Monseigneur Zoa en profita pour lui faire prendre contact avec la congrégation diocésaine à la maison mère des Filles de Marie de Yaoundé qui avait déjà une assez longue existence. Un rapport a été envoyé à Mère Marie Denise qui décida de la fondation plus tard.

La fondation de Nkum Ekye


La fondation eut lieu le 28 août 1968.
Avec le départ des premières sœurs :

  • Sœur Marie Gudule (Monique Dijon), Belge
  • Sœur Maria Ludovika, Rwandaise (elle viendra plus tard)
  • Sœur Claire Myriam, Italienne
  • Sœur Marie Danielle, Française
  • Sœur Immaculata, Espagnole


Les trois dernières étaient des vœux temporaires. Sœur Claire et sœur Danielle y feront leurs vœux perpétuels.
Monseigneur Zoa n’ayant pas reçu la lettre de Mère Marie Denyse disant qu’elle était d’accord pour la fondation et qu’elle envoyait les sœurs, ces dernières n’étaient pas attendues et rien n’était préparé pour les recevoir ni pour commencer un petit collège et recruter des élèves !
Nkum Ekye étant à 60 Km de Yaoundé les élèves devaient être internes en grande majorité. Ce furent de grandes difficultés pour commencer une mission dans un pays nouveau pour les sœurs car le courrier mettait beaucoup de temps et elles n’avaient pas de communautés de l’Assomption proche.

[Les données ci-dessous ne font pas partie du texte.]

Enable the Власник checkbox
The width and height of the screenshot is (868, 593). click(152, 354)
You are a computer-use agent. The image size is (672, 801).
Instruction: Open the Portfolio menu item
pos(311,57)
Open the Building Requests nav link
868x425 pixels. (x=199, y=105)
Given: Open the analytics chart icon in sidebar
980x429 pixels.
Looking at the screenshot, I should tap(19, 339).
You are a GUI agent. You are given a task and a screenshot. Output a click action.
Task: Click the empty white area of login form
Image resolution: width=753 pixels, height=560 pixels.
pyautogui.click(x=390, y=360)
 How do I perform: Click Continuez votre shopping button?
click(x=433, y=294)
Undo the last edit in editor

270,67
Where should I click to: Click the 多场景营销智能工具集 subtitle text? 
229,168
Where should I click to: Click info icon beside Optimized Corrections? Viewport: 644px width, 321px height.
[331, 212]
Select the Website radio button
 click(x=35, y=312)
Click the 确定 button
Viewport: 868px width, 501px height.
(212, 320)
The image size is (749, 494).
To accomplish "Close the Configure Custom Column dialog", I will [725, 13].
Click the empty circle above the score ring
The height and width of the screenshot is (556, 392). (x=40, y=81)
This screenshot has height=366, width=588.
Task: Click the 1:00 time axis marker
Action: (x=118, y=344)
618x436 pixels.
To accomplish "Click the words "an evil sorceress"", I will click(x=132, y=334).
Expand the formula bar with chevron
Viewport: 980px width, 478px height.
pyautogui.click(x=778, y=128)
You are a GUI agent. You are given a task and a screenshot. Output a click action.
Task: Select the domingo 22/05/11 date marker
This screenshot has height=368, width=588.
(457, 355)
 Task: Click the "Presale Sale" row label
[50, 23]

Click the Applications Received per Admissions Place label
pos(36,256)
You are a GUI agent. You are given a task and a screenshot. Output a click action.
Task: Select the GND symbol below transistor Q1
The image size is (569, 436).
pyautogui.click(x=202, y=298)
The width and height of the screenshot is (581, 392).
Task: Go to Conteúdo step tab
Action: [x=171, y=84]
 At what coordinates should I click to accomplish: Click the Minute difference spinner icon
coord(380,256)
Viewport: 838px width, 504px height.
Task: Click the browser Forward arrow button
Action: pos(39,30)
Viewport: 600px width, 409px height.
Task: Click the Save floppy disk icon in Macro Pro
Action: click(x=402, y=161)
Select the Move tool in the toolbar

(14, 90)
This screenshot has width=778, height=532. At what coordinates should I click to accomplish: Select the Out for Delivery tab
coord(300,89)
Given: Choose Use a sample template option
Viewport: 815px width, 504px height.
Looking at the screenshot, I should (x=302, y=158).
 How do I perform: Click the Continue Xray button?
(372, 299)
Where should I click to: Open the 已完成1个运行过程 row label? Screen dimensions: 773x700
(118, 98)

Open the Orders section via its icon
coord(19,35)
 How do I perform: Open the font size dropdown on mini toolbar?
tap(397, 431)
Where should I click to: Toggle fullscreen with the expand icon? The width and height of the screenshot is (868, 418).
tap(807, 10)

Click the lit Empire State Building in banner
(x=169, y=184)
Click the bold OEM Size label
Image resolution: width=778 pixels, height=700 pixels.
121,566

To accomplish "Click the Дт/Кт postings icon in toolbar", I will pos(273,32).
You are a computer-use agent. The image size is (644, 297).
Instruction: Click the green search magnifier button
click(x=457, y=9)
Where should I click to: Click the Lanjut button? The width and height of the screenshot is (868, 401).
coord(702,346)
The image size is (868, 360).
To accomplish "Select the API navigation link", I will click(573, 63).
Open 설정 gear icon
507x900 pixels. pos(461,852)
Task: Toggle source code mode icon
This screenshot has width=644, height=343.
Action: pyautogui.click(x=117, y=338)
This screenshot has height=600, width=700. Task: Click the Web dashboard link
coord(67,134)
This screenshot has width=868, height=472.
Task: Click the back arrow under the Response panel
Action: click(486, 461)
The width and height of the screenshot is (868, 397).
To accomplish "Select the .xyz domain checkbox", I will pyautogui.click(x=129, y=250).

C’est sœur Monique Emmanuel (Anne de Viron), qui étant provinciale de l’Afrique de l’Ouest, visitera cette communauté de 1968 à 1969.
En Juillet 1969, la communauté de Nkum Ekye fut rattachée au vice province du Togo, car elle était la plus proche géographiquement.
Des fonds furent obtenus de la coopération pour construire un collège avec internat.


Le collège se développa sous la responsabilité de Sœur Marie Danielle, directrice, et toutes les sœurs y participaient activement. Chaque année, on ouvrait une nouvelle classe et un grand esprit éducatif familial se développa ce qui marqua profondément les jeunes.
Le premier ministre qui avait désiré et appuyé ce collège catholique fit ouvrir à Ngoumou, (le centre administratif dont dépend le quartier de Nkum Ekye), un lycée public avec toute l’aide financière et administrative de l’Etat.


Les sœurs se sentirent trahies en quelque sorte car tout le recrutement local allait forcément au lycée public. Nous ne voulions pas comme congrégation être considérées seulement pour les familles riches de Yaoundé, avec tous les problèmes que génère une vie en vase clos qu’est la vie d’un internat sans l’apport des externes du lieu. Un dialogue tenta de s’instaurer avec Mgr Zoa. Les sœurs furent sollicitées pour utiliser les locaux neufs pour un centre spirituel de formation. Des désaccords dans le clergé sur cette solution firent que la communauté se décida de ne pas ouvrir ce centre et les sœurs se retirèrent.